Simply Dehydration

Nurses General Nursing

Published

I have a client that was recently hospitalized from our DDN-ICF facility. The labs showed a critically high sodium level of 169, and some other labs off a little. Serum Creatinine is 1.09, BUN is 22 (not really high, but more than her usual of 8-10 on other labs this year.) I may repost later with other numbers, (don't have all the paperwork in front of me!)

The MD at the hospital says dehydration, so they give her IV fluids, 75ml/hr NS from Friday night until thursday morning, now they switched to 100ml/hr D5, but her sodium after a week is still 148 per labs yesterday morning. I asked about her I and O s and she's 2500 in and 1600 out, with a little loose stools.

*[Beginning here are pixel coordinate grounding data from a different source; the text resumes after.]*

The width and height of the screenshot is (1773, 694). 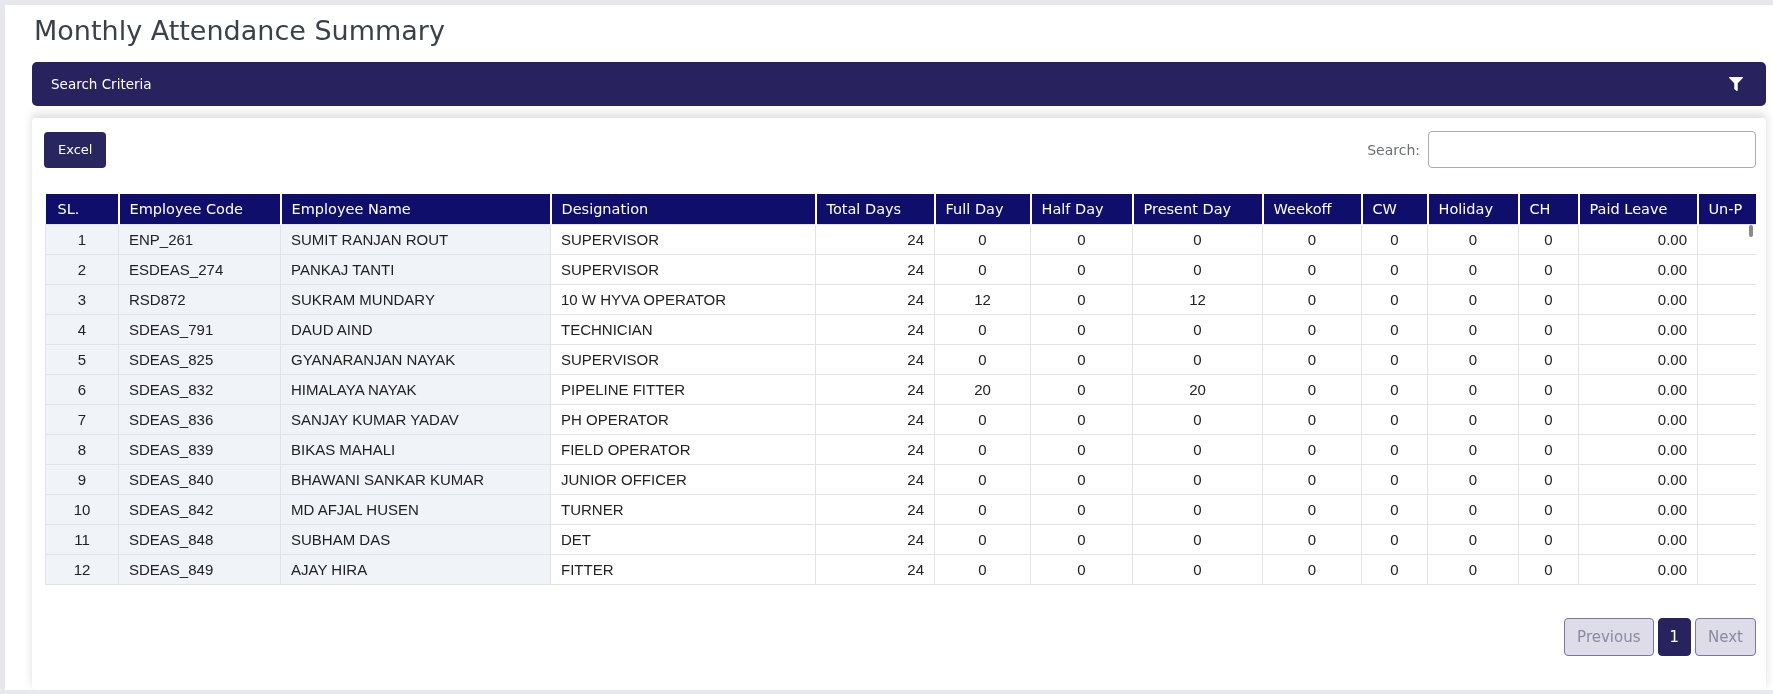 I want to click on table-cell: GYANARANJAN NAYAK, so click(x=416, y=359).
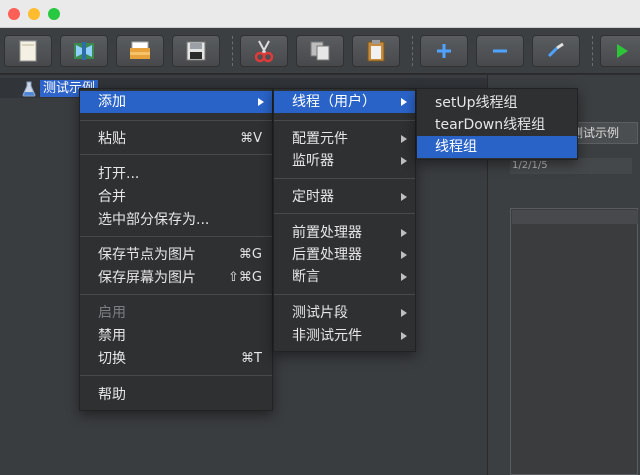 The height and width of the screenshot is (475, 640). I want to click on cut-icon, so click(264, 52).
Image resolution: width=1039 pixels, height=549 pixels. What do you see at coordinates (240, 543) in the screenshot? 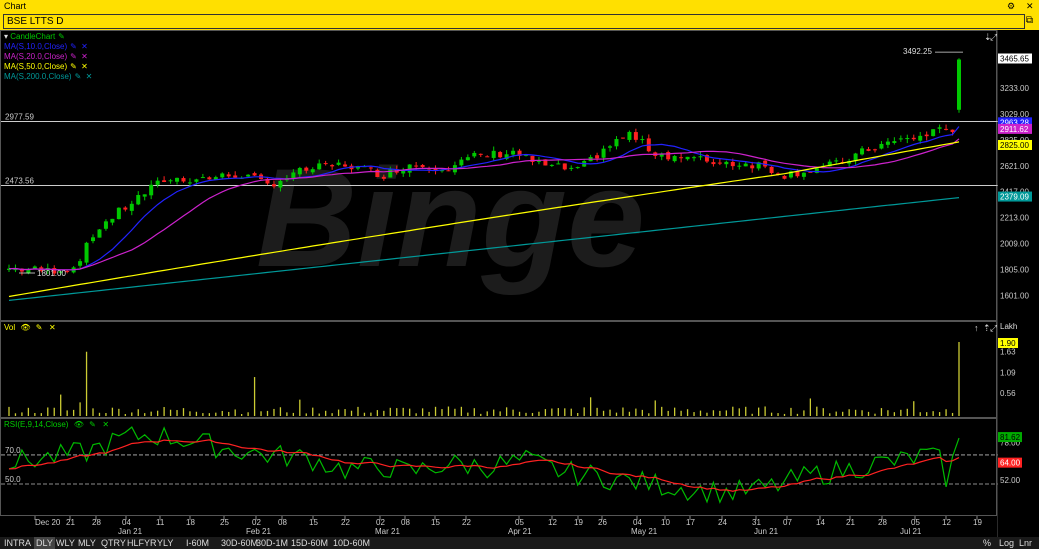
I see `timeframe-30d-60m: 30D-60M` at bounding box center [240, 543].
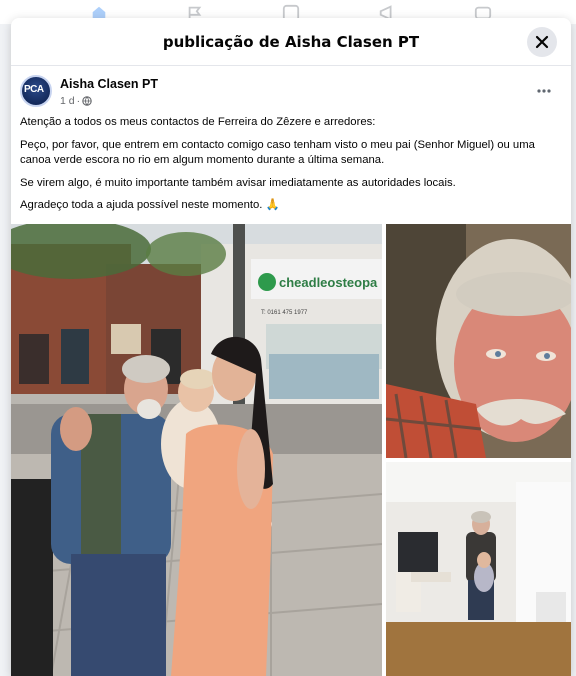 This screenshot has width=576, height=676. I want to click on clinic-sign-text: cheadleosteopa, so click(328, 282).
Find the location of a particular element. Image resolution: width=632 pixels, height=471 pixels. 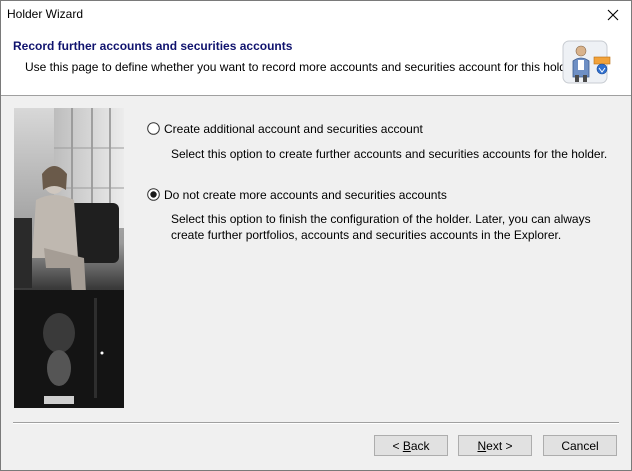

back-button: < Back is located at coordinates (411, 446).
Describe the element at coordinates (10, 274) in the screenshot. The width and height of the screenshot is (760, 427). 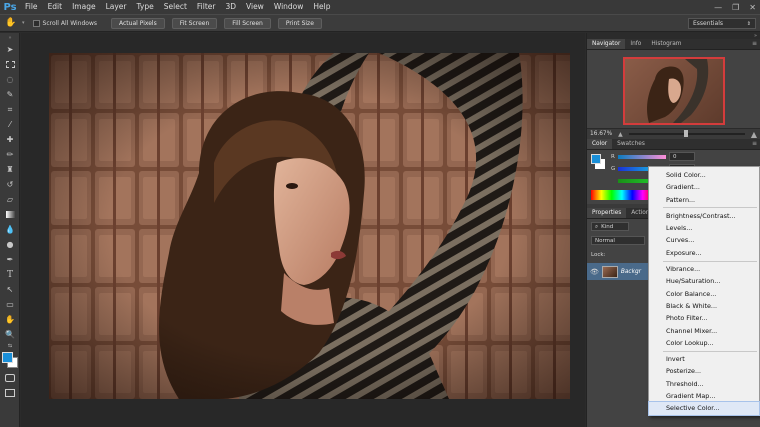
I see `type-tool-icon: T` at that location.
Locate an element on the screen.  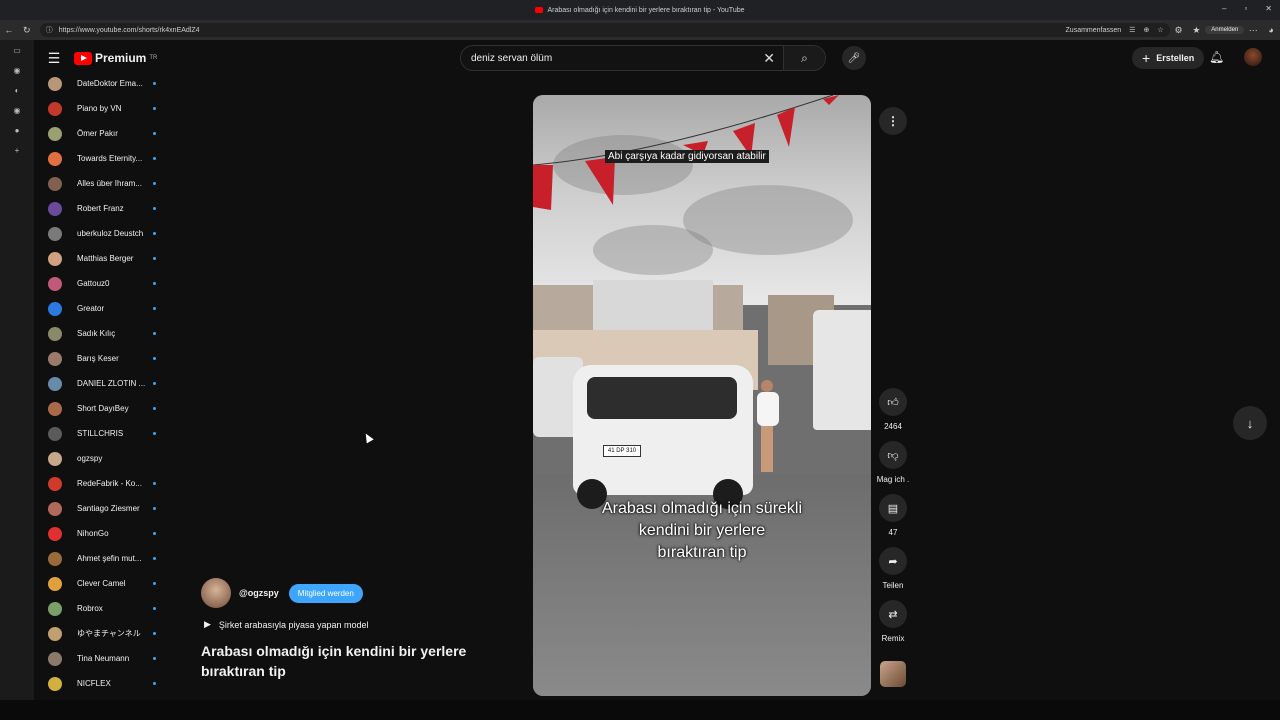
comments-button: ▤ is located at coordinates (893, 508).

This client is not verbal, so not able to express any subjective information. However she takes all fluids that were offered to her in the facility which is about 1500 a day orally with thicket + what is added her pureed food, was told by state nurse that 1500 was minimal and she needed to be offered more because she is dehydrated, so it will be a deficiency.

My question is: If this is just dehydration, wouldn't IV fluids have resolved it in a two days or less? Any ideas? I'm a brand new nurse just trying to make sense of my little "mystery". :) Thanks in advance.

When my client came back from the hospital there was Chronic Kidney disease listed on the problem list, and her eGFR was around 40-44 for several days. I did not get a copy of the labs done on the day that she was discharged, however the notes said that it was "resolved" Is this common to resolve kidney issue like this. I was under the impression that Chronic Kidney issues did not "resolve".

Specializes in Cardiac Telemetry, ED.

You're right, CKD does not resolve, since as the name implies, it is chronic. However, ARF on CKD can resolve. Perhaps she had ARF on CKD, and it was the ARF that they considered resolved?